Por la que trabaja y estudia, por la que tiene que ayudar a un familiar, por la madre o el padre con niños que cuidar… Por cualquiera que tenga menos tiempo que yo y que, aún con todo, logra sacar dos horas para venir a clase y seguir aprendiendo. De esas dos frases hay mucho que podemos extraer.

Se acusa a menudo a quienes combatimos el ideario neoliberal de estar en contra de la ‘libertad’ -por supuesto, libertad siempre individual, término que a veces se omite por obvio-, de cercenar la innovación, el emprendimiento, la iniciativa.
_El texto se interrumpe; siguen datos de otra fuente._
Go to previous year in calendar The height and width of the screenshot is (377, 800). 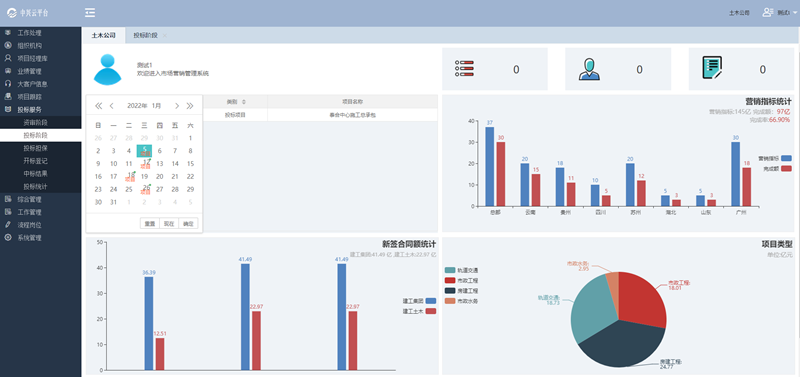tap(98, 106)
Y se nos acusa porque, desde esa perspectiva, toda innovación, emprendimiento e iniciativa nacen del individuo. Todo esfuerzo es siempre individual. Por tanto, todo aquello que ponga en duda ese principio, atenta contra la libertad.

Pero la autonomía individual tiene dos caras. Sin duda, es un valor positivo e irrenunciable para toda concepción política que se diga progresista o democrática. Sin los derechos llamados “civiles”, no hay democracia que valga. Sin embargo, cuando se excluye cualquier otra concepción de libertad, se da la paradoja de que esta también desaparece. No hay libertad individual sin libertad social, y viceversa. Desde la perspectiva que, en unas pocas frases, presentaba esta profesora, se hacen compatibles esas distintas formas de libertad. Nadie obliga a nadie a llevar las clases al día, y, sin embargo, en conjunto se puede avanzar, porque hay un compromiso colectivo, hay consciencia de grupo. Nos sabemos parte de un colectivo y, sin renunciar a nuestra voluntad puramente individual, asumimos como propios los objetivos de ese colectivo. Es una conjunción que se da en un momento dado, particular, pero responde a una determinada concepción universal de las reglas que debieran regir el conjunto de los colectivos que conforman el conjunto de las sociedades en que vivimos.

Por tanto, tenemos que deshacer ese binomio que cada vez se consolida más, tomar el primer elemento y desechar el segundo. No se trata entonces de abandonar la idea del esfuerzo, pero sí de reorientar su objetivo. Para qué y, sobre todo, para quién me esfuerzo. A partir de aquí nos aparece un modelo de Universidad muy distinto al que presenta el caso Cifuentes. Así, podemos imaginar la Universidad como espacio donde el esfuerzo repercute en el progreso del conjunto, donde los recursos -tanto los de la propia organización como los que cada uno aporta- son puestos al servicio del conocimiento, y no al revés. Un espacio donde, siendo iguales ante la normativa y la evaluación, no seamos anónimos: cada estudiante trae consigo una historia, las condiciones que permiten que esté ahí son distintas en cada caso… En definitiva, una Universidad que escapa a la lógica de la competencia y la individualidad, que escapa al modelo neoliberal -sí, hay que decirlo ya sin miramientos. Y, a partir de ahí, hacer el camino inverso al que nos llevó aquí e imaginar otro modelo de trabajo, de familia, de comercio… Otro modelo de sociedad.

“Por mí y por mis compañeras”. Digámoslo más a menudo, como cuando jugando al escondite, de niño, te ‘salvabas’ y, de paso, ‘salvabas’ a todos los demás. En algún punto dejamos de decirlo, dejamos de pensarnos como compañeras, y ahí comenzó a irse todo por la borda. Desandemos parte de ese camino para construir un mundo sin Cifuentes, sin títulos falsos, sin mafias. Un mundo con menos ganadores y más compañeras.